Her words brought back to him things she had told him last night . . . things which, at the time, had upset him despite her gentle and quite logical explanations . . . and she had soothed his upset until he found himself agreeing with her. He still was not quite straight in his mind . . . he didn’t grok it all—but, yes, Jill was probably still busy with her rites as high priestess—a task, or perhaps a happy duty, that Dawn had offered to take for her. Ben felt a twinge that he really should have been sorry that Jill had refused, had insisted that Dawn get much needed rest.

But he did not feel sorry. “Dawn . . . do you have to leave?” He scrambled to his feet, put his arms around her.

“I must go, Ben dear . . . dear Ben.” She melted up against him.

“Right now? In such a rush?”

“There is never,” she said softly, “that much hurry.” Suddenly the robe no longer kept them apart. He was too bemused to wonder what had become of it.

He woke up a second time, found that the “little nest” he was in lighted softly when he stood up. He stretched, discovered that he felt wonderful, then looked around the room for his shorts. They were not in sight and no way for them to be out of sight. He tried to recall where he had left them . . . and had no recollection of ever having taken them off. But he certainly had not worn them into the water. Probably beside the pool in the Innermost Temple—He made a mental note to stop back there and pick them up, then went out and found a bathroom.

Some minutes later, shaved, showered, and refreshed, he did remember to look into the Innermost Temple, failed to find his shorts and decided that somebody, Patty maybe, had noticed them and put them near the outer door where apparently everybody kept what they needed for street wear . . . said to hell with it and grinned at himself for having made such a jittery old-maid issue last night out of wearing them or not.
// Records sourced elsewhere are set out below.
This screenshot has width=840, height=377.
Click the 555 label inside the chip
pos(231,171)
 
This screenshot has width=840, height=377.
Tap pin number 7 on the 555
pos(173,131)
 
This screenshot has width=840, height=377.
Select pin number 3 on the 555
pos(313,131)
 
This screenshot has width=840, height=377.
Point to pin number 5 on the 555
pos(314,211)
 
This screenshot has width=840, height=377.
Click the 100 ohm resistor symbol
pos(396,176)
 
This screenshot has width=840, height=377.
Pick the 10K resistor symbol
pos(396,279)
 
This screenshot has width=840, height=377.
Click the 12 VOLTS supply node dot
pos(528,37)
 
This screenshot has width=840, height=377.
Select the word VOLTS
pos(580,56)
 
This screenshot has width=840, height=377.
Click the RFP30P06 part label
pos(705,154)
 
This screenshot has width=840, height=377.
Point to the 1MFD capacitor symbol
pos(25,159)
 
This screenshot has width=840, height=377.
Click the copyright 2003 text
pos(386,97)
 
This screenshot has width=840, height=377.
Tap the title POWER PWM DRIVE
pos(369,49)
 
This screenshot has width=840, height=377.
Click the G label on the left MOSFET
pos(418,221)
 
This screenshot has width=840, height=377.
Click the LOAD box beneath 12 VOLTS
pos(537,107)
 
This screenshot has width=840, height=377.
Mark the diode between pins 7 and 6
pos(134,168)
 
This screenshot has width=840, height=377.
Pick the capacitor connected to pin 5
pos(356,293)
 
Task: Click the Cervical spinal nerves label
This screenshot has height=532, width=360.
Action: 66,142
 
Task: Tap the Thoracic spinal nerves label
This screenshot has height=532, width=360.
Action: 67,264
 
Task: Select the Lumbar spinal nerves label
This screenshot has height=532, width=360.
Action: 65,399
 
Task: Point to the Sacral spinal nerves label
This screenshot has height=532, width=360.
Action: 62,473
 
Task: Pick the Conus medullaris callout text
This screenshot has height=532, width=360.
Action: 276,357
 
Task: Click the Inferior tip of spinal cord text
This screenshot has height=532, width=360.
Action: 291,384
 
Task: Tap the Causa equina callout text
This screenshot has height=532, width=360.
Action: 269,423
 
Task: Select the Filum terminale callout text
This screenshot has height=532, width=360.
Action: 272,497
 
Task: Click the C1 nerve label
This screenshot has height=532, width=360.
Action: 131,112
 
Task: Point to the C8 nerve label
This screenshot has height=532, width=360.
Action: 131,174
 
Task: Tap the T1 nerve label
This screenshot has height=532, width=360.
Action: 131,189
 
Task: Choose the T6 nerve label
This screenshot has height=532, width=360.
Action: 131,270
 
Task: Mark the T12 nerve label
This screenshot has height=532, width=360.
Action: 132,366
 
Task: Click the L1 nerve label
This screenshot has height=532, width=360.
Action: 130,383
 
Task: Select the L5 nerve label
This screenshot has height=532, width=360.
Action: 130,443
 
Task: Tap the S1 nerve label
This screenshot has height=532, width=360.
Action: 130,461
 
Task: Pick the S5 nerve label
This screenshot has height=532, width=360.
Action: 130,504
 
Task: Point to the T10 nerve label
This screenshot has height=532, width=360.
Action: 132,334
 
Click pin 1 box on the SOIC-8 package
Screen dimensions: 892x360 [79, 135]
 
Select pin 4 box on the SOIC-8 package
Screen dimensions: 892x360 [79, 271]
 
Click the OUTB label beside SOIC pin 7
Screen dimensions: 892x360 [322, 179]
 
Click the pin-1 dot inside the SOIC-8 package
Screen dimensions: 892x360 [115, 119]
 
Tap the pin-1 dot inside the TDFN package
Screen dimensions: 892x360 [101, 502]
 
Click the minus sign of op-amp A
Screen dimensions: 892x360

He needed them, here in the Nest, the way he needed a second head.

Come to think of it, he didn’t have the slightest trace of a head—a hangover head—although he recalled that he had had more than several drinks with Dawn. Hadn’t got drunk, as he recalled, but certainly more than he ordinarily allowed himself—he couldn’t sop up the stuff the way Jubal did without paying for it.
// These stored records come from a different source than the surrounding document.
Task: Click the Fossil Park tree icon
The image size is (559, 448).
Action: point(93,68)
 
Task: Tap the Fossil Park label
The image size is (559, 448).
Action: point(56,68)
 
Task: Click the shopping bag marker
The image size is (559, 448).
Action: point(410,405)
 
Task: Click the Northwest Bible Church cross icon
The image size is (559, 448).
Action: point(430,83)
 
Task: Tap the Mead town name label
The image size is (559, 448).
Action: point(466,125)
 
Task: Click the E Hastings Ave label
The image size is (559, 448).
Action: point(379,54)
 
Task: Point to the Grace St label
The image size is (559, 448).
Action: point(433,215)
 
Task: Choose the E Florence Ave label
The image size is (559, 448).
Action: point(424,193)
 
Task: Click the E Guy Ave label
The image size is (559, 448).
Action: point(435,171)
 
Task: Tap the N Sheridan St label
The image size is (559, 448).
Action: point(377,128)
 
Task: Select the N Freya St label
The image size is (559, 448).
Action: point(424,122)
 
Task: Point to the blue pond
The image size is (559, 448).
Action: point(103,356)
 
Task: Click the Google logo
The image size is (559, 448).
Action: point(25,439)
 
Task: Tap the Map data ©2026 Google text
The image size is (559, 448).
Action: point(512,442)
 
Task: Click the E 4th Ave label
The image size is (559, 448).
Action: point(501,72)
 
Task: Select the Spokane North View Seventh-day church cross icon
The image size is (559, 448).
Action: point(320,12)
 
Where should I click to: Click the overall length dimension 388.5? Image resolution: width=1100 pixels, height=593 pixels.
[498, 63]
Dawn didn’t seem to be affected by liquor at all—which was probably why he had gone over his usual quota. Dawn . . . what a gal, what a gal! She hadn’t even seemed annoyed when, in a moment of emotional confusion, he had called her Jill—she had seemed pleased.
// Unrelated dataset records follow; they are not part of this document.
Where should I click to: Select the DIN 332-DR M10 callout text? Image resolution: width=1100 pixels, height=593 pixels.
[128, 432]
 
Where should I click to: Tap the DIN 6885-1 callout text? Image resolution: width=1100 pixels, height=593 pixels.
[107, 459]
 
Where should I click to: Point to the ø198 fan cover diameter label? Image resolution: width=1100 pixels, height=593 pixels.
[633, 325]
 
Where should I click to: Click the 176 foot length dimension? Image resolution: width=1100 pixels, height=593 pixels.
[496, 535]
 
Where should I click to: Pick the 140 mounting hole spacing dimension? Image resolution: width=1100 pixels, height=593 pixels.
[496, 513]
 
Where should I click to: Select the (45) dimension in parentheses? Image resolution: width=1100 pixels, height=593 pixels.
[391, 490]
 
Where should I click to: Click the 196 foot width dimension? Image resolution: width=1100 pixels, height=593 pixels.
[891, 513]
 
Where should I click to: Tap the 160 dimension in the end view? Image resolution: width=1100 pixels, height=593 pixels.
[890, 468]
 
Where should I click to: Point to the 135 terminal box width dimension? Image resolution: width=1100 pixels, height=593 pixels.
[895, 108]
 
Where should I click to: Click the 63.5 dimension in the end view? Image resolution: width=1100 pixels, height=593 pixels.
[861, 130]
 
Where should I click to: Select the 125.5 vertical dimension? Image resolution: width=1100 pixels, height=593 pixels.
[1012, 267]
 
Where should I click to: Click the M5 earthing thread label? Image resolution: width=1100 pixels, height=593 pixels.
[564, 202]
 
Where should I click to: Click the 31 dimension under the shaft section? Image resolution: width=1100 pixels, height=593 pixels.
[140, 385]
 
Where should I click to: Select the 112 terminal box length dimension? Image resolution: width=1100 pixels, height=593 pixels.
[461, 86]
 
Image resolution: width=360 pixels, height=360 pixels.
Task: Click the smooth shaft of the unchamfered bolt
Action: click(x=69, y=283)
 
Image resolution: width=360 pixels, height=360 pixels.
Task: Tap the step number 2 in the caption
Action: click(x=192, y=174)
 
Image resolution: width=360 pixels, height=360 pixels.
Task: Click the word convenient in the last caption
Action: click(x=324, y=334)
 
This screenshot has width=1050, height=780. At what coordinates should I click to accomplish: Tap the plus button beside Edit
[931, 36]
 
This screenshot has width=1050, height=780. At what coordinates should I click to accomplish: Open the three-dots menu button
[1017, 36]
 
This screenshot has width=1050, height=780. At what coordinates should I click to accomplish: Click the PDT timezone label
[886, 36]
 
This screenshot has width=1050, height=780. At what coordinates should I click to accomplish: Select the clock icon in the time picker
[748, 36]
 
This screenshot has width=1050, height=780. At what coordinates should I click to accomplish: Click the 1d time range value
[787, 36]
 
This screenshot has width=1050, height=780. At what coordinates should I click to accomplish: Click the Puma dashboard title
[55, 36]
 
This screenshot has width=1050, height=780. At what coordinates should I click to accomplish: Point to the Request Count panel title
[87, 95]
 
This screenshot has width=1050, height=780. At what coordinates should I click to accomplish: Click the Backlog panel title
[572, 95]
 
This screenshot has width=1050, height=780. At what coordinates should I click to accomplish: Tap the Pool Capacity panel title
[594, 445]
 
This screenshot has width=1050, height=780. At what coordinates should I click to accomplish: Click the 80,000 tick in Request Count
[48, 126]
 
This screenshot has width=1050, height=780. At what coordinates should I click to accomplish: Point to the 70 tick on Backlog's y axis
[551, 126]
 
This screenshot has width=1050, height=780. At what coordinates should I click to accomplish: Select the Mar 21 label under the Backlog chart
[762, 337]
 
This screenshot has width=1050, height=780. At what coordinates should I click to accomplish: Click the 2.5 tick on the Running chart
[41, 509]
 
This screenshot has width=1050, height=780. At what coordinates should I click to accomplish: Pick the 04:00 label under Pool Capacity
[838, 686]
He found no one in the big room and wondered what time it was? Not that he gave a damn, except that his stomach told him that it was long past breakfast time. He went into the kitchen to see what he could scrounge.

A man in there looked up as he came in. “Ben!”

“Well! Hi, Duke!”

Duke gave him a bear hug and slapped him on the back. “Ben, you’re a sight for sore eyes! Gosh, it’s good to see you. Thou art God. How do you like your eggs?”

“Thou art God. Are you the cook?”

“Only when I can’t find somebody else to do it for me—such as right now. Tony does most of it. We all do some. Even Mike unless Tony catches him and chases him out—Mike is the world’s worst cook, bar none.” Duke went on breaking eggs into a dish.

Ben moved in on the job. “You look after toast and coffee. Any Worcestershire sauce around here?”

“You name it, Pat’s got it. Here.” Duke added, “I looked in on you a half hour ago, but you were still sawing wood. I’ve been busy or you’ve been busy ever since you got here—until now.”